Press y and the Enter key.
The second question will ask you if you want to disallow root login from a remote system. This should normally be your choice, because for a secure system, root should only be allowed to connect from localhost.
We, therefore, recommend that you enter y.
The third question asks if you want to remove the default MySQL database named “test” from your system and also delete access to it.
Type y to remove this test database.
In order for all of your changes configured above to take effect, the system must reload the permissions tables. Enter y and all your security changes will be applied.
Configuring root to use the MySQL shell
When running the security script, you specified a password for root. However, this user is not allowed to connect to MySQL Shell with the same password. You can configure root to use MySQL Shell by changing its authentication method from the default “auth_socket” to “mysql_native_password”.
Here’s how to do it:
Step 1: Start MySQL Shell
First, start the MySQL shell by running the following command as sudo:
$ sudo mysql
This will start the MySQL shell so you can work on the MySQL prompt.
Step 2: Check authentication method for MySQL users
At the MySQL prompt, enter the following command, which will allow you to check the authentication method/plugin that all of your MySQL accounts are currently using:
mysql> SELECT user,authentication_string,plugin,host FROM mysql.user;
In the above output, you can see that root uses the auth-socket plugin for authentication by default.
Step 3: Change the authentication method for root
Our goal is to have the root user authenticate to MySQL with a password. To do this, run the following command, which will have the root user identified by a mysql_native_password. Please remember that this password must be very strong.
mysql> ALTER USER 'root'@'localhost' IDENTIFIED WITH mysql_native_password BY 'password';
From now on, your root user will no longer have the password you specified when running the provided security script, but the strong password you specified in the above command.

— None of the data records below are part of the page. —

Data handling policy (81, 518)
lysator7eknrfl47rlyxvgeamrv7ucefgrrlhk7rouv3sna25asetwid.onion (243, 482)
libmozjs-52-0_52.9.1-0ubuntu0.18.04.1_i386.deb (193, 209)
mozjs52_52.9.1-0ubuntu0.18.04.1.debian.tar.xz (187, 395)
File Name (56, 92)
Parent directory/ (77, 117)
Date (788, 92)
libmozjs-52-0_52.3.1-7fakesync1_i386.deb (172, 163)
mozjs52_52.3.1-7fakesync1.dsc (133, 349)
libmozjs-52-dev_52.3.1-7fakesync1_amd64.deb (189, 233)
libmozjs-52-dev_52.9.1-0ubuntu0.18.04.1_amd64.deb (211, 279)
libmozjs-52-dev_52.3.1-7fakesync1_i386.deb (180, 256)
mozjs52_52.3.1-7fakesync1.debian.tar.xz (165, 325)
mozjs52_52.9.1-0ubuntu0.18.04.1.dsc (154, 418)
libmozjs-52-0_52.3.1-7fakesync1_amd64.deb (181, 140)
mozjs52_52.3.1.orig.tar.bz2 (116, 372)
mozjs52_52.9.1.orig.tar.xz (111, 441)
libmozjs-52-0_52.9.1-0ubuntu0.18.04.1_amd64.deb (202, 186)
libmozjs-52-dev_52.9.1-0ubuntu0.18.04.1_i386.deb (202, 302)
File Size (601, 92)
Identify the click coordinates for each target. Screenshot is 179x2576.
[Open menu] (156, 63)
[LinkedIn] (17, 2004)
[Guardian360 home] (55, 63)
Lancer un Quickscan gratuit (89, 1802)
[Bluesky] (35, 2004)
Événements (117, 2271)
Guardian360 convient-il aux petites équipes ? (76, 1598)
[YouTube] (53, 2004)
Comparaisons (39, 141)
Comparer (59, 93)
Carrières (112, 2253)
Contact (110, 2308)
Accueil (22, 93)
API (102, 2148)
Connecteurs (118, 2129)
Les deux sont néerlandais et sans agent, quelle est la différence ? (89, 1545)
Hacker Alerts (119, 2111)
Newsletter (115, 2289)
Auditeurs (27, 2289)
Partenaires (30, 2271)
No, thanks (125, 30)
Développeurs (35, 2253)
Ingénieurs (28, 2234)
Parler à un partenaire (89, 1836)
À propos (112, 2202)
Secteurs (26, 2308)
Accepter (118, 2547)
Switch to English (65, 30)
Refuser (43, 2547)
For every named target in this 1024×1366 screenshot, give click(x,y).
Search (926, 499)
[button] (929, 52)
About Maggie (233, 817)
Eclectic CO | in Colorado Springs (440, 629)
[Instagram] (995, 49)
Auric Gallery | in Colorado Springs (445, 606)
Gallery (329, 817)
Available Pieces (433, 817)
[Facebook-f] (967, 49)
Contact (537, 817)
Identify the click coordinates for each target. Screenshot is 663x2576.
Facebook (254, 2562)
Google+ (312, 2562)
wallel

Step 4: Reload grant tables
Now it’s time to tell the server to use the new permission settings from now on. Run the following command at the MySQL command prompt to reload the grant tables and register your changes:
mysql> FLUSH PRIVILEGES;
Step 5: Recheck authentication method for MySQL users
Now, if you recheck the authentication method for your MySQL user accounts using the following command, you will see that your root user is now using the mysql_native_password plugin for authentication:
mysql> SELECT user,authentication_string,plugin,host FROM mysql.user;
Now that your root user is set up to connect to the MySQL shell with a secure password, you can exit the shell with the exit command as follows:
Testing if MySQL is running
To test whether MySQL is running on your system or not, you can use one of the following methods:
Method 1: Check the status of mysql.service
After you install MySQL on your system, mysql.service should most likely be running automatically. The output of the following command should verify the active status of the service:
$ systemctl status mysql.service
If for some reason the service is not running, you can use the following command as sudo to start the service:
$ sudo systemctl start mysql
You can use the following command to stop the service again if needed:
$ sudo systemctl stop mysql
Method 2: By connecting to MySQL Admin as root and running any administrative command
MySQL Admin is a client that allows you to perform administrative operations on MySQL. As an example, let’s run one of the administrative commands over it to check if the system is running properly and our root is configured to do so.
$ sudo mysqladmin -p -u root version
This command is to connect to MySQL as root, get the root password, and then return the MySQL admin version number.
If the command does what it is supposed to do and produces output similar to the above, you can be sure that your MySQL is up and running.
The process of installing and setting up MySQL on Ubuntu may seem cumbersome to some, especially when using the command line. However, if you carefully follow the above steps one by one, you will have no problems having a reliable, secure and stable installation of MySQL running on your Ubuntu.